[Collection entries]
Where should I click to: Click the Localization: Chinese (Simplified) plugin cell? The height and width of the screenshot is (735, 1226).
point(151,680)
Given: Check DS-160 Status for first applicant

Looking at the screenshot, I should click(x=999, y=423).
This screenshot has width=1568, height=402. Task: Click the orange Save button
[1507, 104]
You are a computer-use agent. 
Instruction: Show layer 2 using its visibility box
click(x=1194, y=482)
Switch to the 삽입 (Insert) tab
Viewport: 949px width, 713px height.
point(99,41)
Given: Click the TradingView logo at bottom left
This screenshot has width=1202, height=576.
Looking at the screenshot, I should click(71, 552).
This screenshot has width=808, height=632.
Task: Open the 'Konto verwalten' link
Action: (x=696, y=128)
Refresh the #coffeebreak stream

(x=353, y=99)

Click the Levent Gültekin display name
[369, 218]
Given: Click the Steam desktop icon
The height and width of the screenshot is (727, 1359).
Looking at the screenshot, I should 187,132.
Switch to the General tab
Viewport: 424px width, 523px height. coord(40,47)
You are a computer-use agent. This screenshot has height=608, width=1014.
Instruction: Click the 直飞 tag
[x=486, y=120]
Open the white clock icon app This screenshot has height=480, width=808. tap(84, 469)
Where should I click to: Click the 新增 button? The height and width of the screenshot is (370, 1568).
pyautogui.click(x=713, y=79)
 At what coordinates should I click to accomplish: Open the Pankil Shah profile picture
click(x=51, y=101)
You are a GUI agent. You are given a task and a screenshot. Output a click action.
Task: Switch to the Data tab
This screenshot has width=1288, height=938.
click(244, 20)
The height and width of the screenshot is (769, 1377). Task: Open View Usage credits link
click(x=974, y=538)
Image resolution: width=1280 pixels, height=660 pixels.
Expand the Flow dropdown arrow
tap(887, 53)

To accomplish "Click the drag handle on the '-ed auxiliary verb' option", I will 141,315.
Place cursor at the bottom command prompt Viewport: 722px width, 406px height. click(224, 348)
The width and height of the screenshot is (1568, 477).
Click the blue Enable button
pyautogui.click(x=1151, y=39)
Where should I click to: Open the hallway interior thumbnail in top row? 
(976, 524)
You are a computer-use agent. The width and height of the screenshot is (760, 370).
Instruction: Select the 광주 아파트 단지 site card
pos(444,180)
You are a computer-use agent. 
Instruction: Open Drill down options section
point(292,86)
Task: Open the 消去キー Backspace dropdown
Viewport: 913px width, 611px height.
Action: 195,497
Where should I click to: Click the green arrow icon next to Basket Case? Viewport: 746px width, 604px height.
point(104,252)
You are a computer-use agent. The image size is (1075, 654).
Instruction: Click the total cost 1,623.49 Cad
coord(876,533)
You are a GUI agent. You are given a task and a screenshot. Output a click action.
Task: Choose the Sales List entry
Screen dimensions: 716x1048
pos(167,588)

**WHAT YOU HAVE TO DO:** Transcribe the data in full, keeping every character.

**RESPONSE TO THE TASK:**
Where should I click to: Click the Localization: Chinese (Simplified) plugin cell? The height and width of the screenshot is (735, 1226).
point(151,680)
Given: Check DS-160 Status for first applicant

Looking at the screenshot, I should click(x=999, y=423).
This screenshot has width=1568, height=402. Task: Click the orange Save button
[1507, 104]
You are a computer-use agent. 
Instruction: Show layer 2 using its visibility box
click(x=1194, y=482)
Switch to the 삽입 (Insert) tab
Viewport: 949px width, 713px height.
point(99,41)
Given: Click the TradingView logo at bottom left
This screenshot has width=1202, height=576.
Looking at the screenshot, I should click(71, 552).
This screenshot has width=808, height=632.
Task: Open the 'Konto verwalten' link
Action: (x=696, y=128)
Refresh the #coffeebreak stream

(x=353, y=99)

Click the Levent Gültekin display name
[369, 218]
Given: Click the Steam desktop icon
The height and width of the screenshot is (727, 1359).
Looking at the screenshot, I should 187,132.
Switch to the General tab
Viewport: 424px width, 523px height. coord(40,47)
You are a computer-use agent. This screenshot has height=608, width=1014.
Instruction: Click the 直飞 tag
[x=486, y=120]
Open the white clock icon app This screenshot has height=480, width=808. tap(84, 469)
Where should I click to: Click the 新增 button? The height and width of the screenshot is (370, 1568).
pyautogui.click(x=713, y=79)
 At what coordinates should I click to accomplish: Open the Pankil Shah profile picture
click(x=51, y=101)
You are a GUI agent. You are given a task and a screenshot. Output a click action.
Task: Switch to the Data tab
This screenshot has width=1288, height=938.
click(244, 20)
The height and width of the screenshot is (769, 1377). Task: Open View Usage credits link
click(x=974, y=538)
Image resolution: width=1280 pixels, height=660 pixels.
Expand the Flow dropdown arrow
tap(887, 53)

To accomplish "Click the drag handle on the '-ed auxiliary verb' option", I will 141,315.
Place cursor at the bottom command prompt Viewport: 722px width, 406px height. click(224, 348)
The width and height of the screenshot is (1568, 477).
Click the blue Enable button
pyautogui.click(x=1151, y=39)
Where should I click to: Open the hallway interior thumbnail in top row? 
(976, 524)
You are a computer-use agent. The width and height of the screenshot is (760, 370).
Instruction: Select the 광주 아파트 단지 site card
pos(444,180)
You are a computer-use agent. 
Instruction: Open Drill down options section
point(292,86)
Task: Open the 消去キー Backspace dropdown
Viewport: 913px width, 611px height.
Action: 195,497
Where should I click to: Click the green arrow icon next to Basket Case? Viewport: 746px width, 604px height.
point(104,252)
You are a computer-use agent. The image size is (1075, 654).
Instruction: Click the total cost 1,623.49 Cad
coord(876,533)
You are a GUI agent. You are given a task and a screenshot. Output a click action.
Task: Choose the Sales List entry
Screen dimensions: 716x1048
pos(167,588)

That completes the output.